Your stomach growls. Time to get something to eat, then time for a plan. Better head downtown before the wanted-posters plaster your face around town.
Though money is no object, you don’t go to one of the fancier restaurants. You’ve seen the billboards; about three ounces of meat drizzled in gold dust or something—no, you’ve got an appetite these days, and you need a place that can match it.
Maybe one of those Korean BBQs where they pile the food so generously that they actually charge you extra if you don’t finish the meal? Yeah, either that, or a buffet. That’s your world these days. If you ever get an arch-nemesis, his name will probably be Famine. You don’t even want to know what life would be like after a few missed meals.
Something catches your eye across the street, red and flowing like a matador’s cape. An attractive young woman’s dress flies up and she struggles to keep it down, blushing in the process and evoking the famous poster of Marilyn Monroe. She moves away and the effect stops, but there was no vent beneath her. In fact, it’s just an ordinary sidewalk. How odd.
One of her friends—all of whom are laughing in disbelief—steps over onto the same concrete square to test out the effect and instantly finds her own skirt up over her waist. She quickly holds down the fabric and steps away, now embarrassed and concerned about who might have seen her panties for that brief moment.
A stout, weathered grandma, the kind who wears a babushka, then steps onto the same concrete square. Nothing happens.
That’s when you notice Nick leaning against a nearby lightpost, grinning like a fiend. He flicks his fingers and the older woman’s hat flies off and begins to tumble down the street under the force of a telekinetic wind.
Nick laughs.
• Keep walking. He’s king of his own world right now and so am I, but there’s only room for one Emperor of Earth!
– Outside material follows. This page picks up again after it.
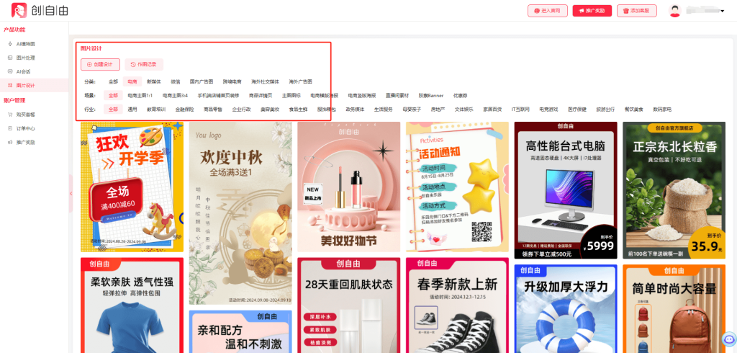The image size is (737, 353).
Task: Open 订单中心 in the sidebar
Action: [25, 128]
• Go say, hi. Nick’s already up to no good, and you’d better start forming your pool of henchmen if you’re to be an effective supervillain.
MAKE YOUR CHOICE
Infamous
The nightly news just wrapped, so you’ve got to hurry if you’re to bring Catherine’s evil twin to the station in time. A public death will make the biggest splash, and images of Diamond bursting into the news station should spread across the news waves faster than the fear of Ebola.
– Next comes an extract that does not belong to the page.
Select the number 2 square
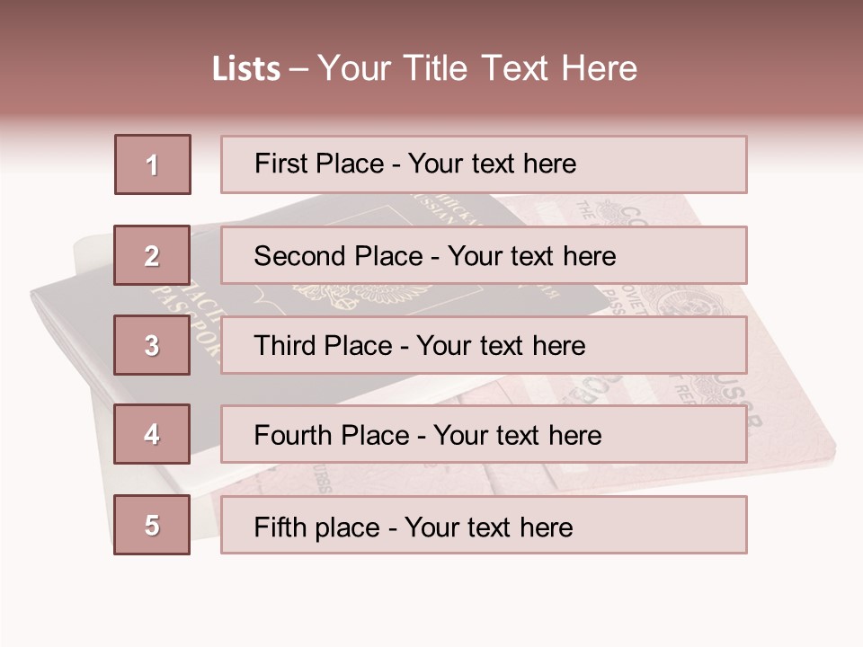Image resolution: width=863 pixels, height=647 pixels. coord(152,255)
News station K-HAN is in a downtown high-rise, and Doomsday’s “Maximum Collateral Damage Provision” means the robot throws cars through the windows of buildings, rips statues off their bases, kills innocent bystanders, and generally ravages through Mercury City like a tornado—destroying everything in its path. You fly above the robot, an aerial harbinger of the death on the street below.
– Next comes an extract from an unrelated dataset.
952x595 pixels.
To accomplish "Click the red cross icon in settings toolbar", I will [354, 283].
By the time you make it to the TV station, word of “Supa-gurl’s” rampage has already arrived and news cameras are ready for you. The station’s chopper illuminates your floating form, plastering your mug on live national TV.
Shit.
The plan was for Catherine to be vilified, not you. What were you thinking, accompanying Doomsday Device on its very public mission?
The robot smashes through the building’s façade, leaving a body print slightly bigger than the holographic projection of Diamond that appears to rush inside. You cover your face, wondering how the hell you’re going to get out of this one, but it’s less than five minutes before one of the upper floors explodes outwards, revealing what appears to be Catherine Woodall holding the limp body of the city’s famed television reporter.
* * *
You’re vilified as “Supa-gurl’s” evil sidekick and equally hunted by the police and military. Nick disappears and you never see him again. Did the real Catherine discover his plans and take revenge? Did he distance himself from you?
Doesn’t much matter. Your face was onscreen clear as day, and it didn’t take long to identify you. Either Doomsday was left to plague the city as evil-Catherine, or the real Catherine turned evil after being vilified, because she quickly became the city’s biggest villain.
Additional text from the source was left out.